▶ [Document passage]:
========

The Cleveland Orchestra’s 100th season: Top 10 Performances

The Cleveland Orchestra’s banner centennial season has come to a close, although music director Franz Welser-Möst and the orchestra are hardly resting on their laurels: this weekend sees them present the complete Beethoven symphonies in Vienna, with the cycle to be repeated in Tokyo the following. Below I’ve listed my top ten picks from the season in roughly descending order, with links to my reviews on here and on Bachtrack.

  1. Tristan und Isolde – This was hands-down the 100th season highlight. The Cleveland Orchestra’s first complete traversal of this epochal opera since 1933, this performance for the ages featured top-drawer orchestral playing from what sounded like a seasoned operatic ensemble, and a stunning Nina Stemme as the preeminent Isolde.
  2. The Cunning Little Vixen – Speaking of opera, the season opened with a revival of Yuval Sharon’s groundbreaking production of The Cunning Little Vixen. A stellar cast was augmented by the ingenious use of digitally projected animations.
  3. Welser-Möst and Mahler 9 – FWM opened 2018 with a valedictory performance of Mahler’s autumnal Ninth Symphony, thoughtfully paired with a recent work of former composer-in-residence Johannes Maria Staud. Welser-Möst previously turned attention to Mahler early on in the season with a gripping reading of the Sixth.
  4. All Ravel with Pintscher and Thibaudet – The glittering splendor of Ravel’s orchestral writing was on full display in an evening surveying his major works, including the complete Daphnis et Chloé (with choir), and the Left Hand Piano Concerto with Jean-Yves Thibaudet, one of the work’s greatest champions (after which the pianist indulged in a gorgeous encore of the Pavane pour une infante défunte).
  5. MTT and Trifonov – Not having conducted TCO since 2006, Michael Tilson Thomas made a welcome return in an enticing Russian program, highlighted by pianist Daniil Trifonov’s powerhouse Prokofiev.
  6. Welser-Möst’s Beethoven symphony cycle – Under the moniker of The Prometheus Project, the season concluded with the nine Beethoven symphonies and a selection of the composer’s overtures. The highlights were many, but I was particularly taken by the energetic workout the orchestra gave to the Eroica. The Ninth certainly didn’t disappoint either, a magnificent summation of the cycle.
  7. Ashkenazy and Ax – Another favorite guest conductor who visits Severance Hall all too infrequently is Vladimir Ashkenazy. He returned in November to conduct Elgar’s Enigma Variations and a Beethoven piano concerto with Emanuel Ax.
  8. Turangalîla – As remarked upon by the New York Times, it isn’t often one gets to hear the Turangalîla right on the heels of Tristan, but such seems to be par for the course here in Cleveland. Just two months after his Ravel performance, Thibaudet came back in steely-fingered pianistic brilliance.

========

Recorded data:
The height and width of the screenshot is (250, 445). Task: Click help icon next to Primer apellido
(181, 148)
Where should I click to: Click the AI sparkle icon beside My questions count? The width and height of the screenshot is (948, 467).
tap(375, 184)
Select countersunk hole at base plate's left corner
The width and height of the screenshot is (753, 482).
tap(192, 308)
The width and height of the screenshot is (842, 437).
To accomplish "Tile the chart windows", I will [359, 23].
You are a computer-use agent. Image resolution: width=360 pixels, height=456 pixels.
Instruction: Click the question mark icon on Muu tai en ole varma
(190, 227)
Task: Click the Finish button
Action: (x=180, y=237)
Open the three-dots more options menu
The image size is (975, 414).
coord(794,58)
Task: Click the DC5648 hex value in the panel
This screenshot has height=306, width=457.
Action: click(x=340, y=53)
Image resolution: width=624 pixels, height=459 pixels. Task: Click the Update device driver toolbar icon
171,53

========

▶ [What this exercise asks]:
a: Name every composer mentioned by name in the Cleveland Orchestra season review.
b: Per the Cleveland Orchestra season review, in what year had the orchestra last performed Tristan und Isolde complete before this season?
c: Condense the Cleveland Orchestra season review's paragraph beginning "All Ravel with Pintscher and Thibaudet" into a short bulleted list that keeps its main facts.
These entries have no connection to the Cleveland Orchestra season review.

▶ [The replies]:
a:
- Mahler
- Johannes Maria Staud
- Ravel
- Prokofiev
- Beethoven
- Elgar

b: 1933

c:
- The evening surveyed Ravel's major orchestral works.
- The program included the complete Daphnis et Chloé with choir.
- Jean-Yves Thibaudet, one of the work's greatest champions, played the Left Hand Piano Concerto.
- Thibaudet's encore was the Pavane pour une infante défunte.